InnateDB is a publicly available resource which, based on levels of either differential expression or phosphorylation, predicts biological pathways based on experiment fold change data sets [22]. Pathways were assigned a probability value (P) based on the number of proteins present for a particular pathway and the degree to which they were differentially expressed or modified relative to a control condition.

For hierarchical clustering of kinome profiles, the distance metric used was (1 - Pearson correlation), while McQuitty linkage was used as the linkage method. Colors indicate the average (over nine intra-array replicates) normalized phosphorylation intensity of each target, with red indicating increased phosphorylation and green indicating decreased phosphorylation. The intensity of the color corresponds to the degree of increase or decrease [23].

Results and discussion

Molecular features and tumorigenicity of breast cancer cell lines

We have compiled the currently available data and carried out further analyses to better classify and characterize a panel of 40 breast cancer cell lines compared to 4 non-tumorigenic control breast cell lines. Several studies using large groups of breast cancer cell lines have evaluated gene expression data to molecularly classify each cell line from general subtypes of normal, ER+, HER2-amplified, and TNBC and into further subgroups of luminal A, luminal B, HER2-amplified, basal A, and basal B (also known as claudin-low) [3, 4, 6, 7]. We have compiled these data together with those from the ATCC [11], the commercial source of these cell lines (Additional file 2: Table S1). In addition, the mutational status of key genes was obtained from COSMIC [24] and mRNA expression levels from the CCLE [13]. Furthermore, protein expression levels for ER, PR, HER2, EGFR, and p53 were determined within this large group of cell lines using an immunoblot analysis (Additional file 2: Table S1 and Additional file 3: Figure S1). There have been conflicting reports as to whether the MDA-MB-453 cell line is HER2-amplified or TNBC/basal A, and by extension, MDA-kb2 that was derived from MDA-MB-453. These inconsistencies likely resulted from the high HER2 mRNA levels, yet relatively low HER2 protein expression. Based on the HER2 protein expression observed in the immunoblots (Additional file 3: Figure S1), we classified MDA-MB-453 and MDA-kb2 as TNBC/basal A. Several cell lines show a similar discrepancy in PR levels with relatively high mRNA expression, yet little or no PR protein, including HCC1428, MCF7, UACC812, and ZR-75-1. We also noted that two cell lines had higher levels of protein expression than would be predicted from the mRNA levels, including very high ER expression in HCC1500 cells and some EGFR expression in HCC38 cells. The general disconnect between mRNA and protein expression has been described in previous reports [25, 26].

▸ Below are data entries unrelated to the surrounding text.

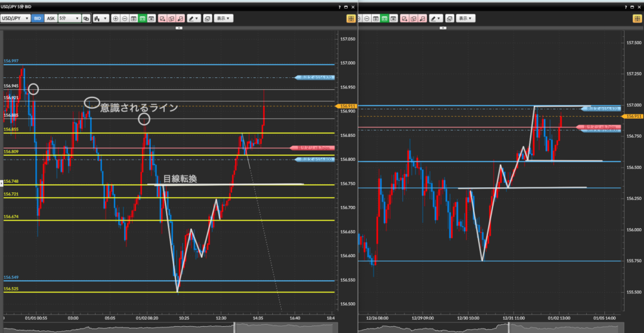The height and width of the screenshot is (333, 644).
Task: Click the third pink order icon in right toolbar
Action: pos(421,18)
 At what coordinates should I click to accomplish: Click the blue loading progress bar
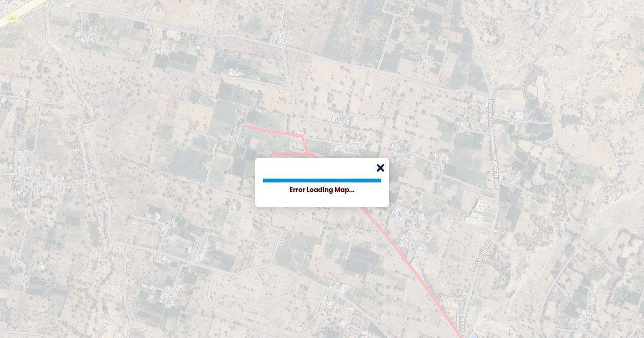(x=322, y=180)
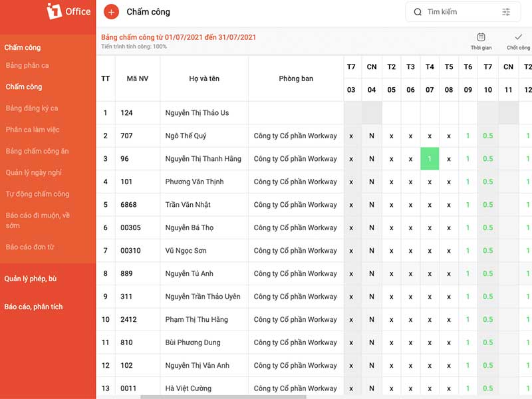Open Tự động chấm công page
Image resolution: width=532 pixels, height=399 pixels.
click(37, 194)
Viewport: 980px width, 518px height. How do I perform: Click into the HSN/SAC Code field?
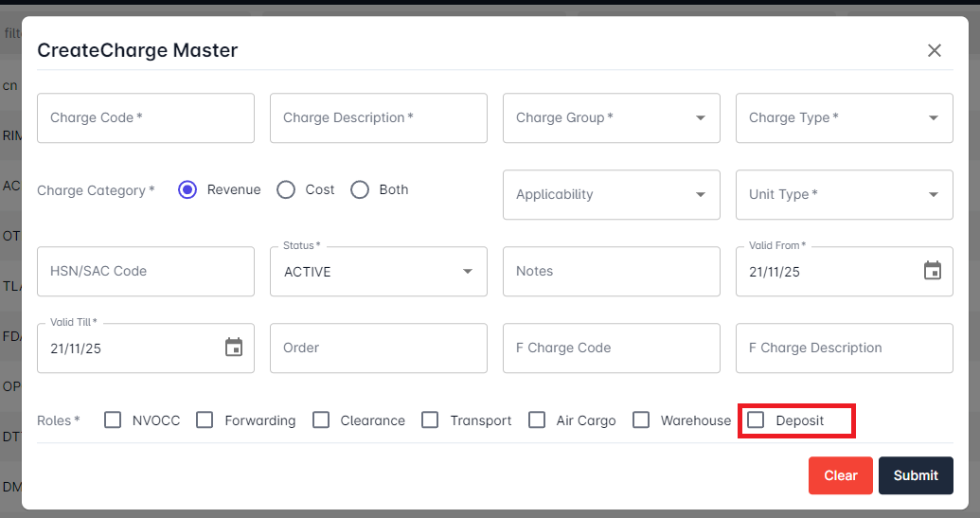point(146,271)
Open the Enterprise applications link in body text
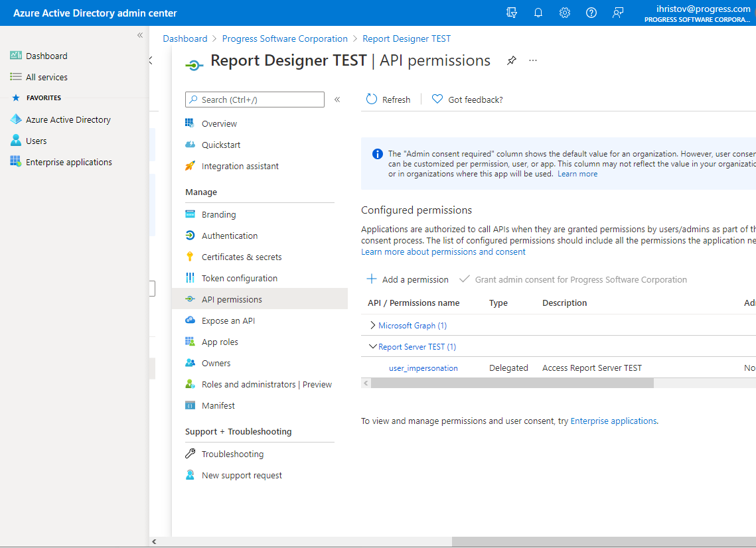The image size is (756, 548). (613, 421)
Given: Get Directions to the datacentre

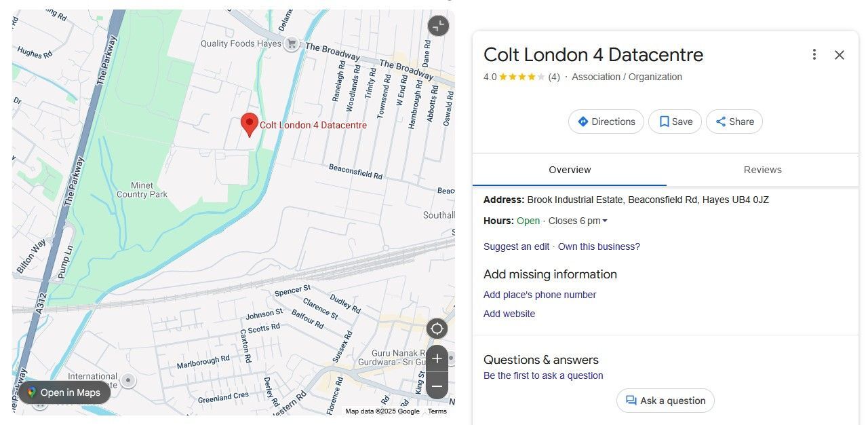Looking at the screenshot, I should coord(606,122).
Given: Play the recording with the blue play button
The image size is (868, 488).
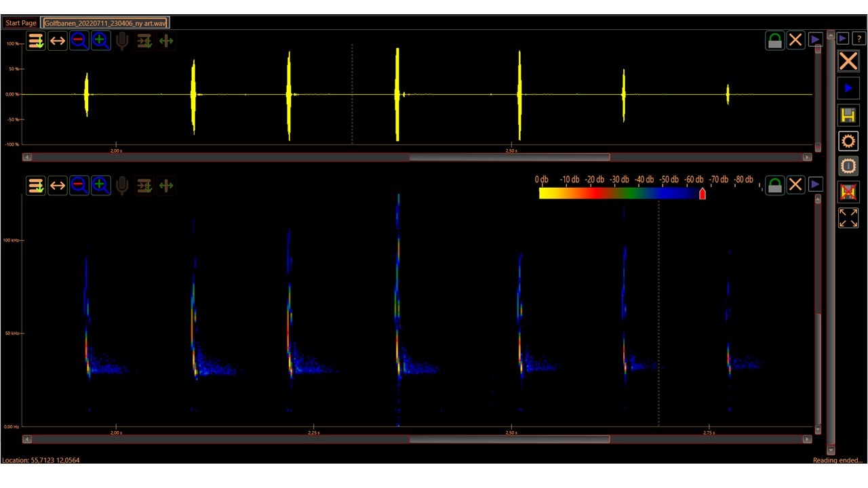Looking at the screenshot, I should 848,88.
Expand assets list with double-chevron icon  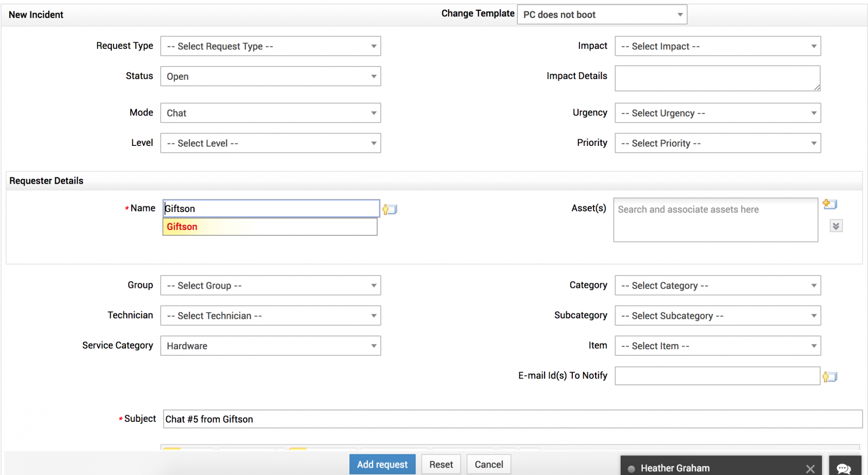point(836,226)
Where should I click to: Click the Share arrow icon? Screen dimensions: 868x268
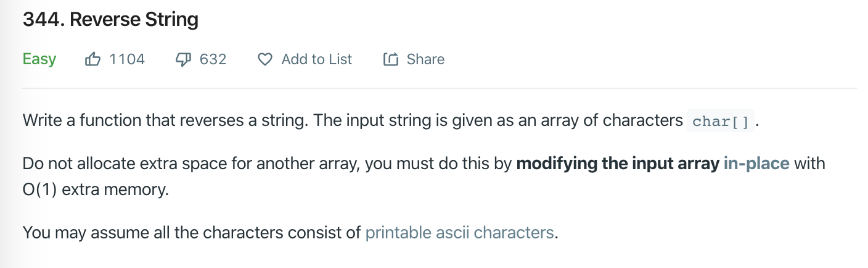tap(390, 59)
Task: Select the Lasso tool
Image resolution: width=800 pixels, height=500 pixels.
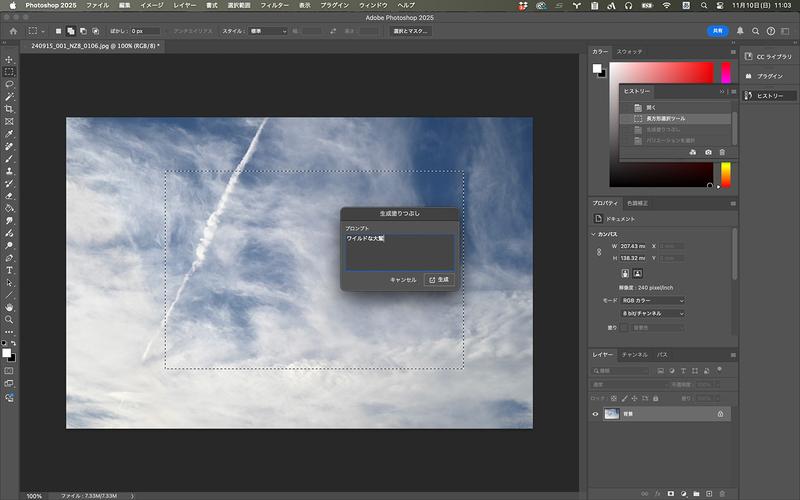Action: pos(9,84)
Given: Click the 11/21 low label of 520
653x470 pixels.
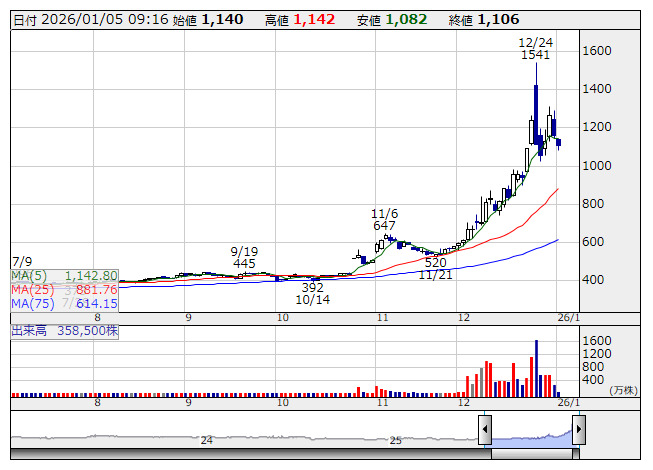Looking at the screenshot, I should tap(435, 268).
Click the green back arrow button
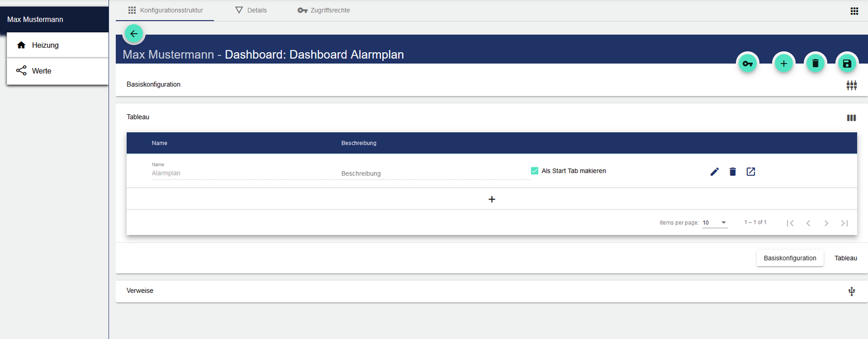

In some cell lines, and in contrast to the wild-type status and positive p53 mRNA expression for HCC1428, MCF7 and ZR-75-30 cells, there was minimal detectable expression of p53 protein (Additional file 2: Table S1). There were also several cell lines in which p53 protein levels were much higher than the corresponding mRNA levels would predict, including for HCC1937 (WT), HCC38 (R273L mutation), HCC2157 (R248W), MDA-MB-231 (R280K), and SK-BR-3 (R175H). The R175H mutation in p53 is present in both AU565 and also SK-BR-3 cells with very different levels of p53 protein expression. This result suggests that protein stability is not affected by the R175H mutation and instead other factors are influencing p53 protein expression. Thus, caution should be exercised when inferring protein expression based on mRNA levels, since in several instances they do not correspond.

The mutational status and mRNA expression levels for BRCA1 and BRCA2 were also collected (Additional file 2: Table S1). Several cell lines with the wild-type BRCA1 gene did not express BRCA1 mRNA, including AU565, HCC38, HCC2218, Hs578T and MDA-MB-134-VI. For BRCA2, most of the cell lines contained a wild-type gene, and yet most lacked detectable levels of BRCA2 mRNA with the exception of HCC1187 and HCC1937. These results are consistent with reports of epigenetic mechanisms that downregulate gene expression in breast cancer, particularly that of BRCA1 and BRCA2 [27,28,29].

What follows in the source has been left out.